Psychedelic Horseshit
Too Many Hits
Columbus Discount

In this day and age, the lines that constitute what frames the particular format of a record and how we consume it are severely blurred. With this is mind, approaching Psychedelic Horseshit’s Too Many Hits (a double 7-inch of 11 songs) might be confusing. Is it a single (since it is the grand finale of CDR’s Singles Club Year One)? Or, at two records, is it an EP? Better yet, judging from the quality of the material within, the sonic upgrades, and where it lands in the Psychedelic Horseshit timeline, this is one 8-minute dub jam shy of being the band’s proper follow-up to Magic Flowers Droned. Anyone who witnessed them at this year’s South By Southwest would know Matt Horseshit put the full band behind him through a gauntlet, and as a result, it was likely the greatest stretch of shows Horseshit has ever played. As well as the fact that the band continuously subscribed to Mr. Horseshit’s increasingly confrontational and whimsically cracked vision, much of that had to do with these songs. “Endless Fascination” and “Green Crystal Cigs” became standard in those sets, albeit with ever-shifting arrangements, lyrics, and titles. In the months that followed that “group” more or less dissolved and the Horseshit aura became puffed with myth and controversy, not records. (Though we love the Shitgaze Anthems, it was, after all, B-sides.) Maybe a tad late, Too Many Hits is the defining document of that hot streak burned in the ides of that March weekend.

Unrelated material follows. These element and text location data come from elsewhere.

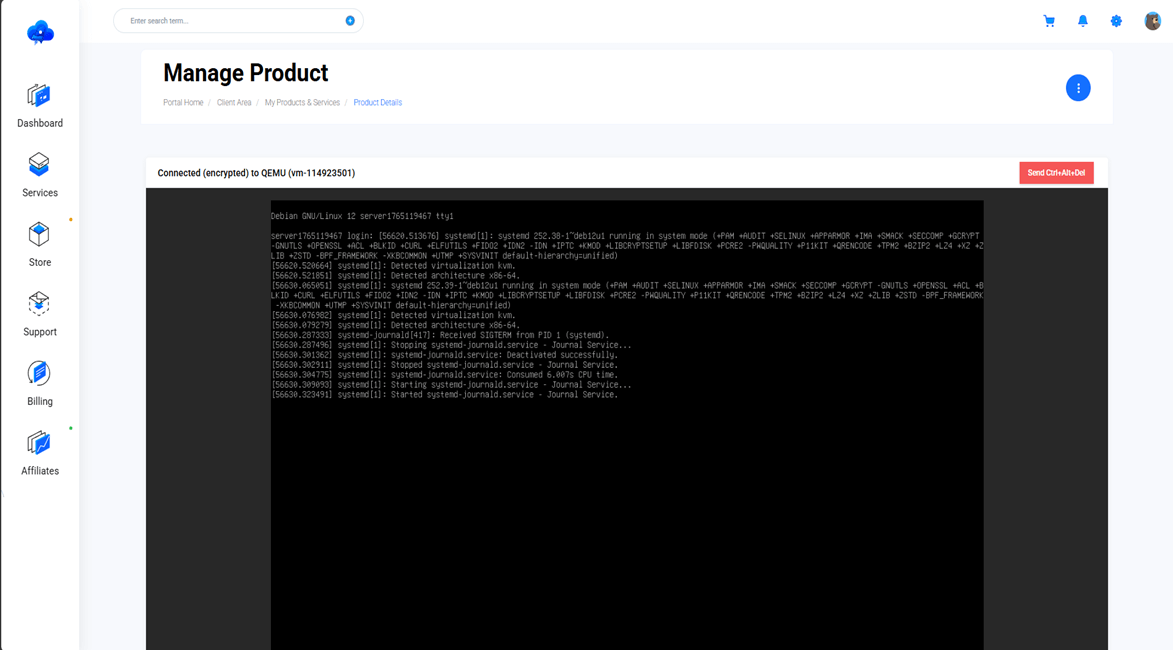
Task: Check notifications via the bell icon
Action: point(1082,20)
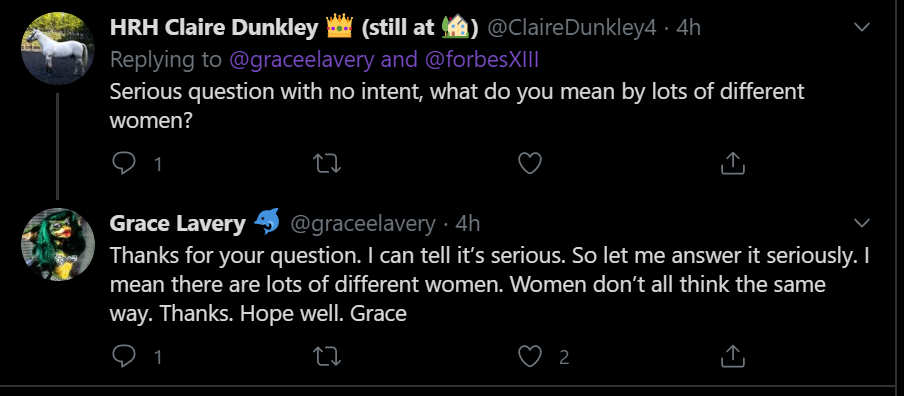This screenshot has width=904, height=396.
Task: Like Grace Lavery's tweet
Action: 530,356
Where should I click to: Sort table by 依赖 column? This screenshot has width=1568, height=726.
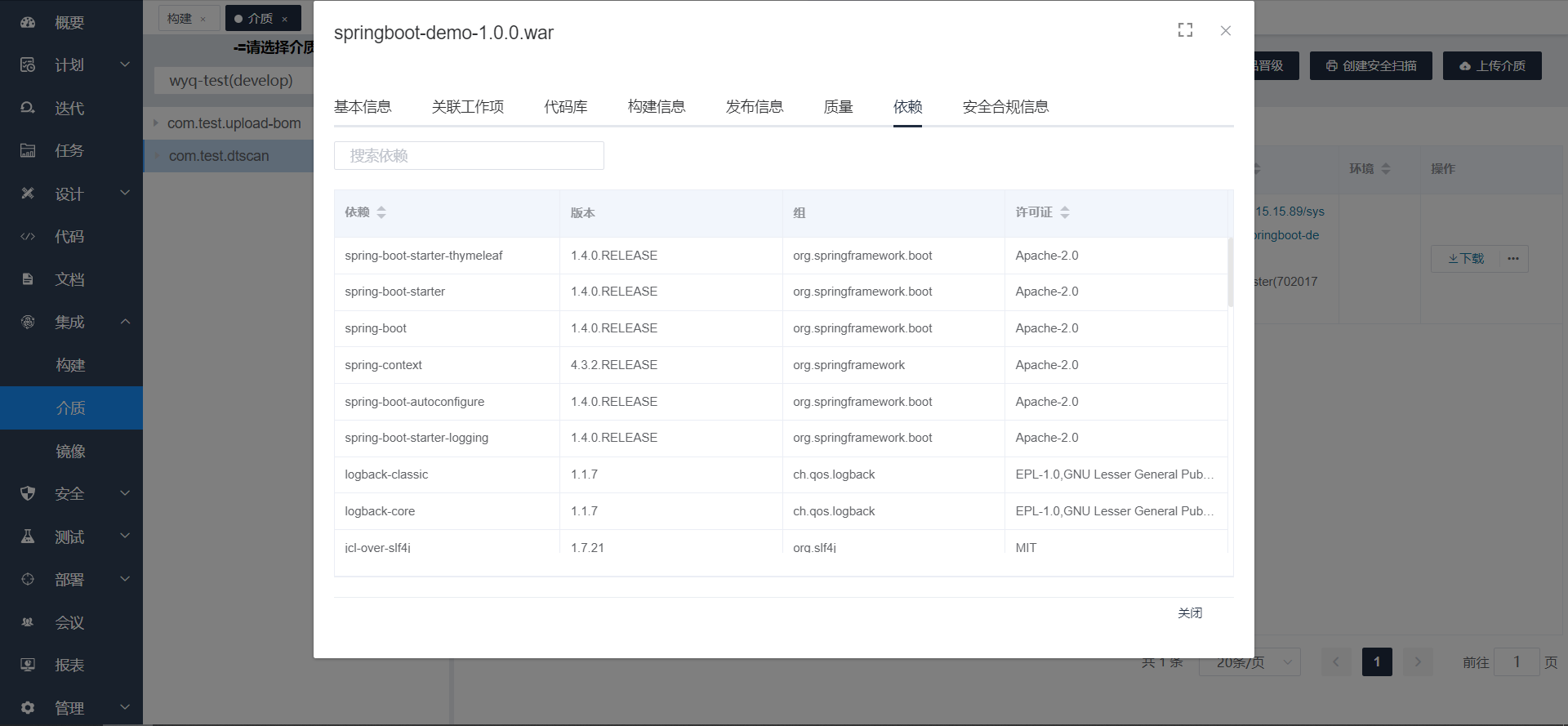(x=381, y=212)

As always in the realm of Psychedelic Horseshit, the disclaimers about noise pollution will be readily available and necessary here. Even if there’s a step upward in fidelity, the kitchen-sink aesthetic is firmly intact. The real ascension is in Matt Horseshit’s patented sonic idiosyncrasy. He’s come into his own as a producer and large professor/mad scientist of his own designs. Whether you’re onboard with his stoner maelstrom or not, there’s no denying the increase in texture found right away in “Endless Fascination.” At first seemingly a bogged sound, the warmer, fuller atmospherics temper what’s usually a trebly flaying. Singing that he “can’t even take a step outside without the gravity” bringing him down, there’s a more complete sentiment burrowed underneath all the (now appropriately labeled) shitgazing. Horseshit is still constantly shifting in and out of the funhouse, reveling in the surprises and spooks, the distorted realities, paranoid euphemisms, and psych-fueled illusions. For chrissakes, there’s a cover of Blind Melon’s “Hello/Goodbye” beginning the second side—the mark of a Soup apologist.

Besides in-jokes and cough-coated chuckles, there’s a mission on Too Many Hits, one manifested in the Zen-like precision of the blown-out punk skree smothering “Green Crystal Cigs,” the acoustic Ramones skitter in “Blurry Times,” and the stretch towards genuine sunshine pop on “Out of Control No. 36.” While it all is frequently ambushed by air-raid sirens, full-frontal organ wheeze or the opening of a beer can, it’s easy to hear Horseshit changing his tune, “maturing” into a sort of Malkmus-birthed mutant drowning in his own muddy slacker melodies.

Fittingly “Future Possibilities Reclaimed” ends the stellar first year of the CDR Singles Club and this superior Psychedelic Horseshit chapter, as well as ending some doubt that future recordings by the band will be a multi-personality guessing game. It’s like the rambunctious denouement of an imagined Shitgaze Basement Tapes, complete with Times New Viking’s Jared Phillips blasting away on a searing lead while Horseshit basks in the fluorescent glow like a blotto chameleon upon the saloon’s piano stool. They shall overcome, whatever and ever, amen. Given this record’s first press is accounted for, every one of them personalized and soon to be shipped away, this is too precious and essential to not be reissued with swiftness.